Goal of the exercise – An unchanged copy of all the lines below is expected, and it should contain no pictures.

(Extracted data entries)
◇ ◇ ◇ ◇ ◇

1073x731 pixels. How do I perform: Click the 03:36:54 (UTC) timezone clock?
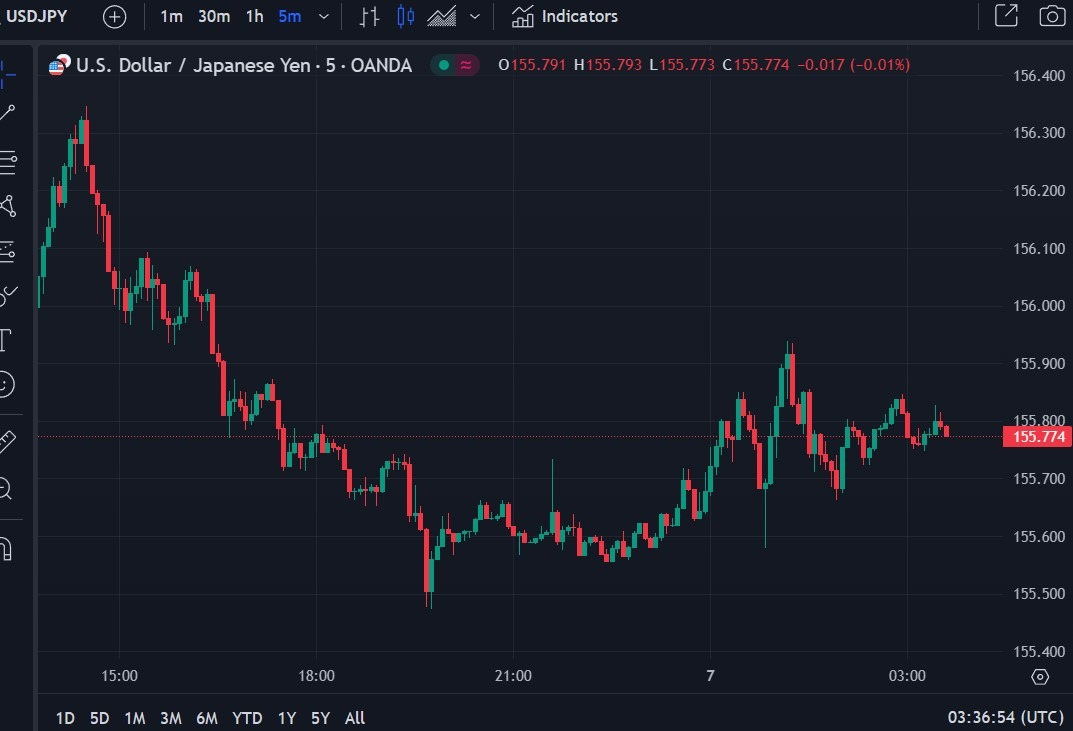pyautogui.click(x=1005, y=717)
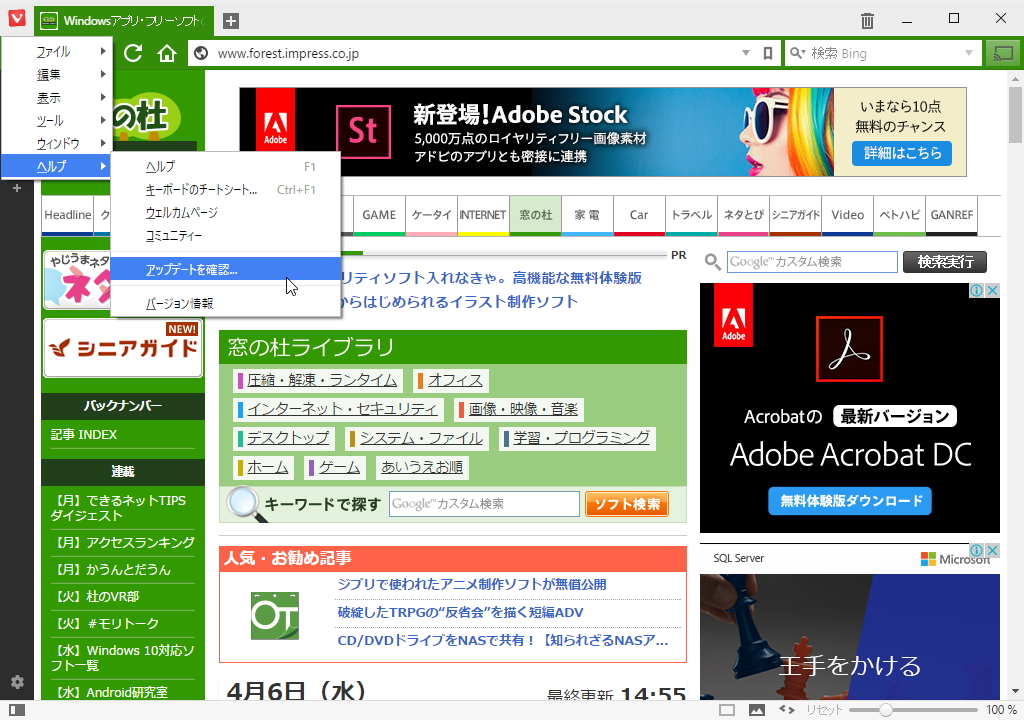This screenshot has height=720, width=1024.
Task: Toggle page tiling in the status bar
Action: tap(727, 710)
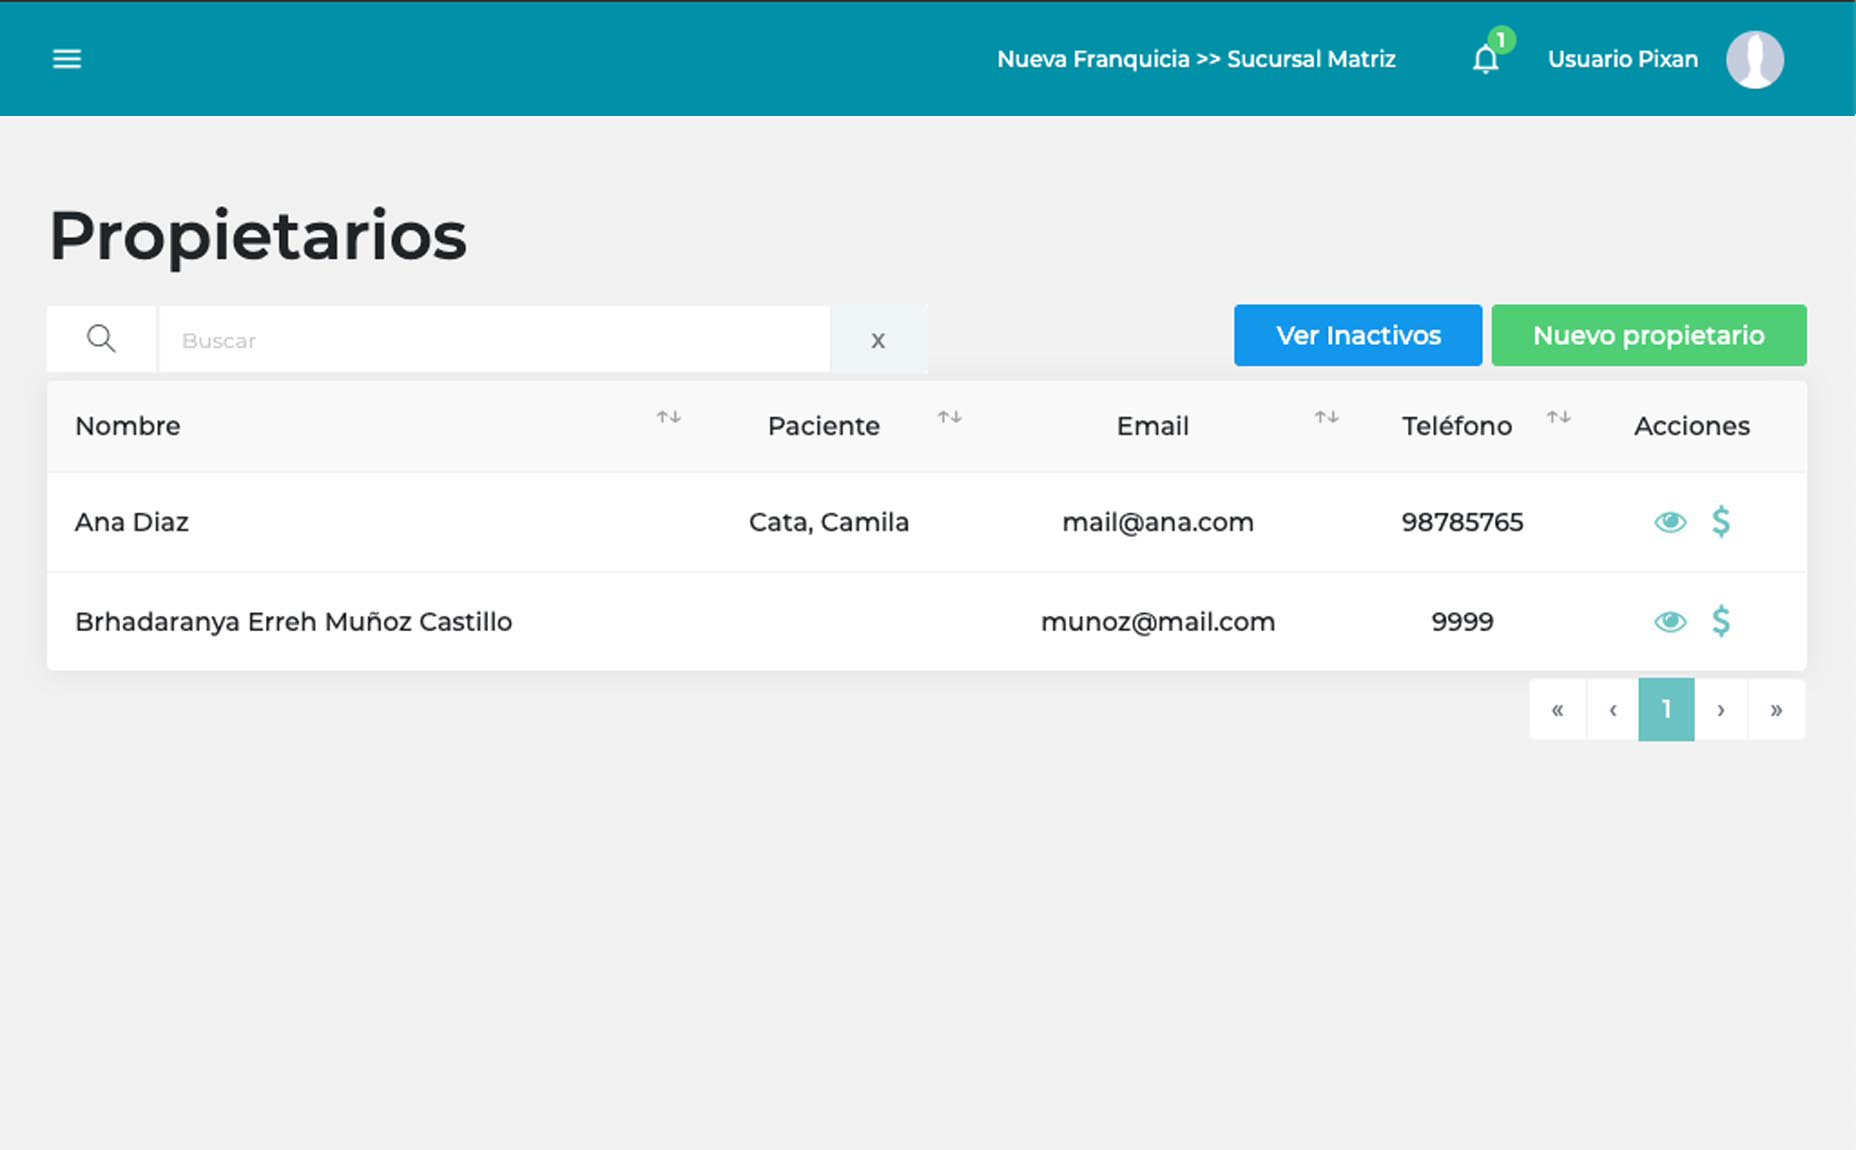View details for Brhadaranya Erreh Muñoz Castillo

1669,622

◇ ◇ ◇ ◇ ◇

Written reply –
1073x731 pixels. How do I perform: Click the 03:36:54 (UTC) timezone clock?
pyautogui.click(x=1005, y=717)
This screenshot has height=720, width=1024.
Task: Toggle page tiling in the status bar
Action: tap(727, 710)
View details for Brhadaranya Erreh Muñoz Castillo

1669,622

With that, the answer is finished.